Clinical outcomes associated with opioid use disorder in hospitalized patients with venous thromboembolism Free

Introduction

Opioid use disorder (OUD) is an emerging significant risk factor for inpatient complications, including thrombi formation, though data is limited. Few studies have suggested that OUD may alter inflammatory and coagulation factors, which may contribute to this finding. Venous thromboembolism, such as deep vein thrombosis (DVT) and pulmonary embolism (PE), are known adverse complications of hospitalized patients. However, clinical outcomes of venous thromboembolism in patients with OUD are not well established in the literature. Through this study, we aimed to characterize complications, interventions, and mortality in this high-risk patient population.

Methods

We conducted a cross-sectional study using the 2018 National Inpatient Sample database to assess the effects of OUD among adult (age > 18 years) hospitalizations on clinical outcomes in DVT and/or PE. OUD and clinical outcomes were identified using ICD-10-CM codes, and mechanical thrombectomy was used with ICD-10 procedure code. The charlson comorbidity index was used to compare comorbidities. Multivariable logistic regression was used to evaluate the association between OUD and clinical outcomes, adjusting for demographics, hospital region, and comorbidities. Descriptive data was used to compare urban and rural hospitals with respect to mechanical thrombectomies, acute right heart strain, and rates of heparin induced thrombocytopenia (HIT). Descriptive data was used to compare rates of mechanical thrombectomies and HIT. Significance of descriptive data was determined by chi square tests. National estimates were generated by the addition of survey weights.

Results

Among 822,695 weighted hospitalizations of patients with DVT and/or PE, 26,760 (3.2%) involved OUD. Patients with OUD had higher rates of Medicaid insurance (48.5% vs. 13.1%) and length of stay (8 vs 5 days) compared to non-OUD hospitalizations (all p<0.0001). After logistical adjustment, OUD was independently associated with increased odds of mechanical thrombectomy of pulmonary artery (aOR 2.950, 95% CI: 1.457-5.970, p=0.003), acute right heart stain/cor pulmonale (aOR 1.915, 95% CI: 1.543-2.375,p <0.0001), heparin-induced thrombocytopenia (aOR 1.694, 95% CI: 1.053-2.723, p=0.03), and hospital mortality (aOR 1.183, 95% CI: 1.015-1.379, p = 0.031). OUD was more common in urban settings (p<0.0001), mechanical thrombectomies were more likely to occur in urban settings (p=0.019), rates of HIT were not significantly different (p=0.769), rates of acute right heart strain were more likely to occur in rural settings (p<0.0001). Among patients who had mechanical thrombectomies, 3% had HIT verses 0.5% of patients without the procedure (P<0.001).

Conclusions

Our study demonstrates that OUD, in patients with DVT and/or PE, was independently associated with significantly increased odds of mechanical thrombectomy of pulmonary artery(s), acute right heart stain/cor pulmonale, and hospital mortality. The high rates of mechanical thrombectomies at urban hospitals may hinder our ability to associate OUD as an independent risk factor. However, even after adjusting for the region of hospital, OUD still increased the odds of mechanical thrombectomy. Additionally, higher rates of acute right heart strain were found in rural settings, yet OUD was associated with increased risk of this complication. Thus, it appears that acute right heart strain may disproportionately affect OUD patients in urban settings, strengthening our association. HIT was significantly more common in patients who had mechanical thrombectomies, thus it appears to be a confounder.
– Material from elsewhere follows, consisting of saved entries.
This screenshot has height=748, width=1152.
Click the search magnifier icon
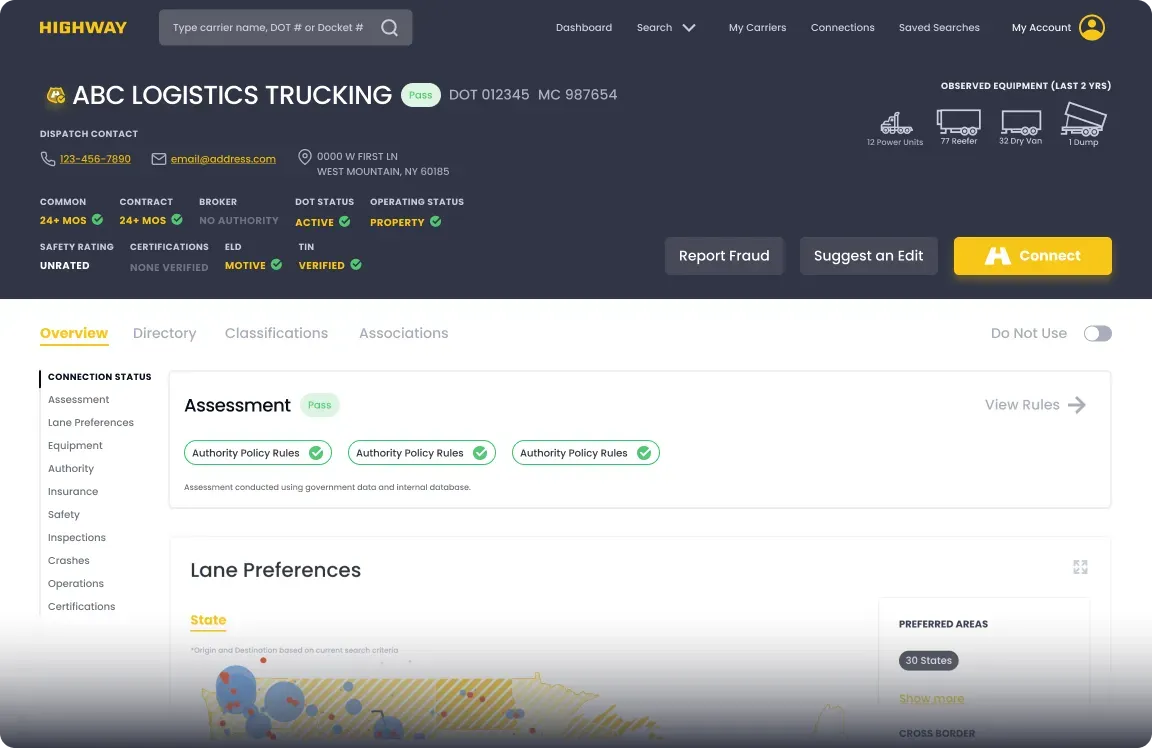[x=389, y=28]
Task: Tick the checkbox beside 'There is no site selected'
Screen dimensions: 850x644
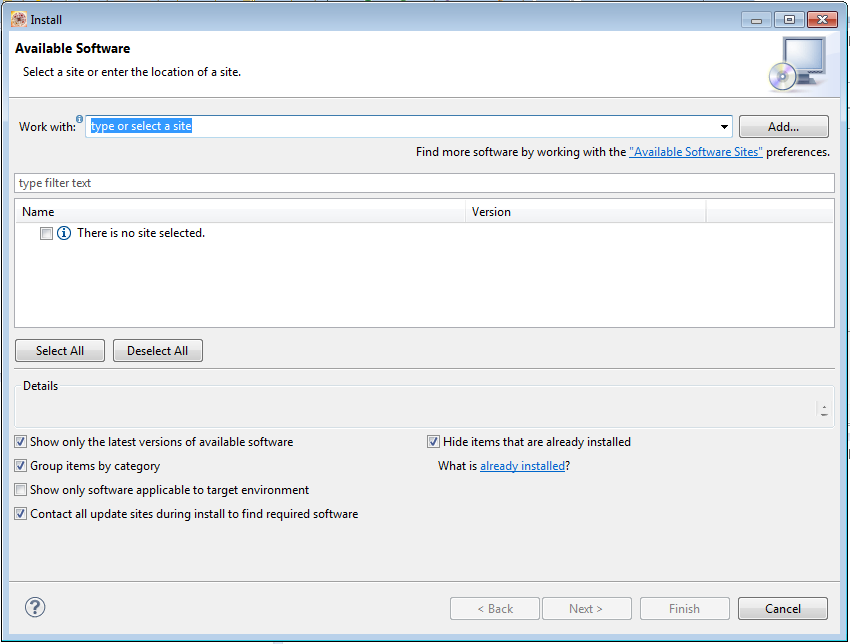Action: [x=46, y=233]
Overall, this data reveals significant adverse clinical outcomes associated with OUD and VTE. A further dive into the underlying mechanisms of these findings is warranted. Opioid induced microvascular damage and endothelial dysfunction may play a role in the pathogenesis of venous thrombosis. Further, in patients that inject opioids, endocarditis and septic embolic may contribute to complication development. Lastly, on a systemic level, reduced access to care and delayed disease presentation may add to the outcomes we described.